Hope and Other Punchlines

This is yet another book that I discovered through a book convention. I had never heard of this book or the author until she was speaking to us about this book about 9/11, an event that I’m too young to remember but whose impact is still felt everywhere, even in YA books published in 2019.


Summary

36584899._SY475_Sometimes looking to the past helps you find your future.

Abbi Hope Goldstein is like every other teenager, with a few smallish exceptions: her famous alter ego, Baby Hope, is the subject of internet memes, she has asthma, and sometimes people spontaneously burst into tears when they recognize her. Abbi has lived almost her entire life in the shadow of the terrorist attacks of September 11. On that fateful day, she was captured in what became an iconic photograph: in the picture, Abbi (aka “Baby Hope”) wears a birthday crown and grasps a red balloon; just behind her, the South Tower of the World Trade Center is collapsing.

Now, fifteen years later, Abbi is desperate for anonymity and decides to spend the summer before her seventeenth birthday incognito as a counselor at Knights Day Camp two towns away. She’s psyched for eight weeks in the company of four-year-olds, none of whom have ever heard of Baby Hope.

Too bad Noah Stern, whose own world was irrevocably shattered on that terrible day, has a similar summer plan. Noah believes his meeting Baby Hope is fate. Abbi is sure it’s a disaster. Soon, though, the two team up to ask difficult questions about the history behind the Baby Hope photo. But is either of them ready to hear the answers?


My Thoughts

3/5 stars

These 3 stars are pretty tricky because, while I really love the messages and intent behind the story, I don’t really love the book.

I think this book might have resonated with me more if I remembered the events that inspired this story. Although the specifics in this book are complete fiction, the general premise seems to be for someone who would remember 9/11. This fact seems to contradict the target YA audience. I’m in my early twenties and I don’t remember 9/11, so how could an actual teen?
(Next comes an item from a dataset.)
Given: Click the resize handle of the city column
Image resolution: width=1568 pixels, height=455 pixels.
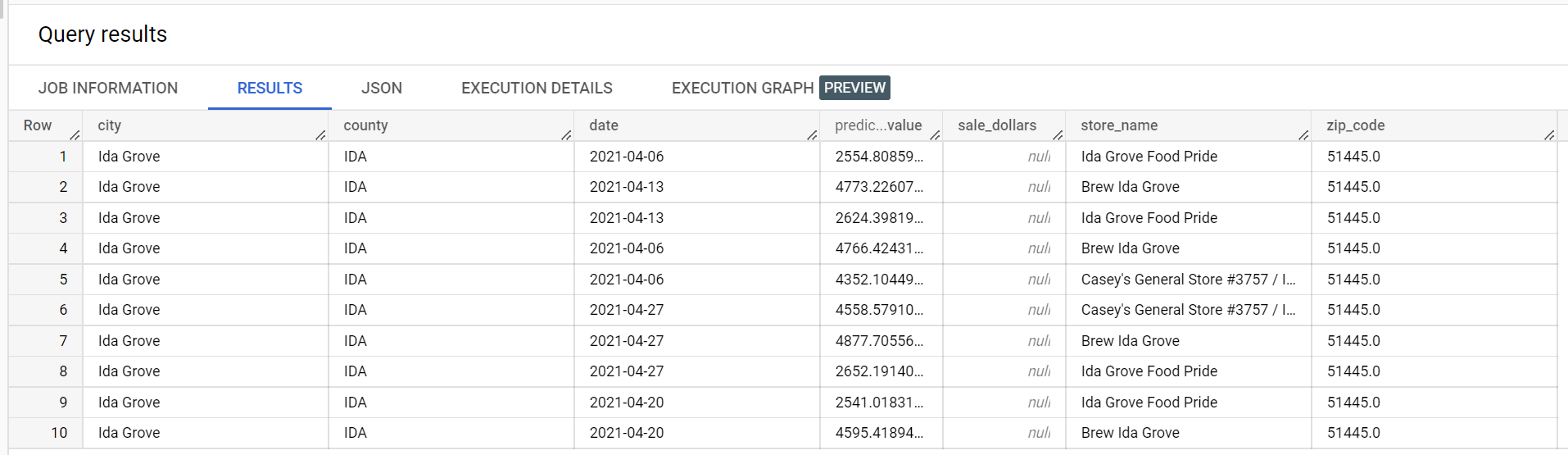Looking at the screenshot, I should 320,135.
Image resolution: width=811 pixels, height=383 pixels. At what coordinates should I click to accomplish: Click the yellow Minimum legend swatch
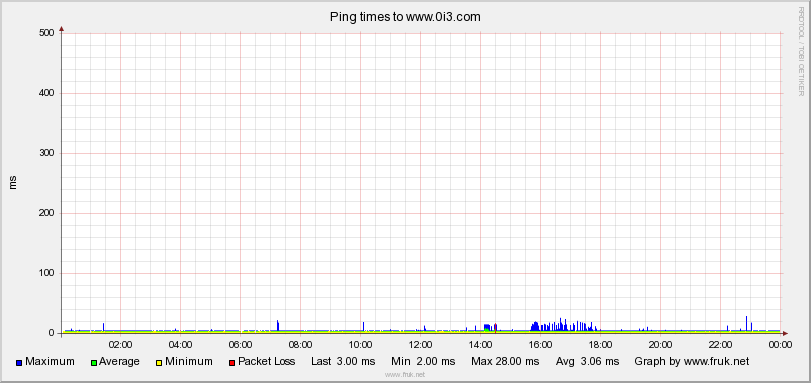[159, 363]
The main character Abbi attempts to address this in the story, saying that although she doesn’t remember 9/11, her life has forever been changed because of it. Not only is she the face of 9/11 because of the Baby Hope picture, but her family, friends, and health have all been influenced by 9/11. I might not remember the event but I can definitely see the impact this attack has had on the world, ranging from cultural biases to crazy airport security checks and rules. So, I appreciate the fact that they try to address some of this in the story, but I still don’t understand how the YA audience is supposed to connect with this primary plot.

The secondary plots, on the other hand, are more digestible for those of us who were too young for the book’s main topic. In addition to exploring the impact of 9/11, the book looks at grief, identity, divorce, illness, family dynamics, friendship/friendship breakups, and more topics that, in this context, relate to 9/11 but can still stand on their own to add more depth and relatability to the story.

Although I found myself enjoying these plots, I found myself rolling my eyes at the characters. Please keep in mind that I listened to the audiobook, so some of my frustration likely comes from the narration (honestly, I can’t take it seriously when someone with a very adult voice reads for a 16 year old). Regardless, I thought Abbi’s character was too focused on Baby Hope.Β I know, this is kinda the bigger piece of her character arc, but how many times do I have to listen to her go back and forth about Baby Hope without actually developing the story or her character ? (Hint: too many times). Noah, contrary to popular Goodreads opinion, didn’t bother me as much. He felt the most realistic with flaws, emotions, and growth throughout the book.

Another complaint that’s kind of random but really bothered me throughout the whole book: how did people know Abbi was Baby Hope after all these years? I understand that her community was devastated by 9/11 and that her photo was insanely popular, but she was a baby in the photo! How did people get a brief glimpse of her face halfway across the supermarket and burst into tears because it’s Baby Hope? I just don’t see that. I can hardly recognize me in my own baby photos, much less a stranger’s photo. It also seems strange that so many people, especially adults, would see her as the face of 9/11 and put the weight of their grief on her, and I think maybe this is where more of that disconnect with the actual event comes into play.

Maybe I would understand how an adult could burst into tears at the sight of a survivor if I was one of the people glued to the screen as the towers fell, but I wasn’t. I’ve seen documentaries, learned about the event, seen pictures, and read about it, but I know that none of this compares to actually living through what happened. Yeah, I was alive, but you get what I’m saying.

This review has been kind of rambly, but that was my thought process throughout the book. One moment I’d be rolling my eyes at Abbi’s boring and repetitive thoughts and the next moment I’d be laughing or feeling emotional over the conflicts and backgrounds of the characters. I really appreciated that the author worked multiple plotlines and conflicts throughout the book to help things feel more relatable and to help show some of the more hidden consequences of 9/11.

It turns out this particular book wasn’t quite for me. I appreciate the messages and the feeling behind the book but my limited background with the subject matter made it difficult for me to connect with the story or the characters.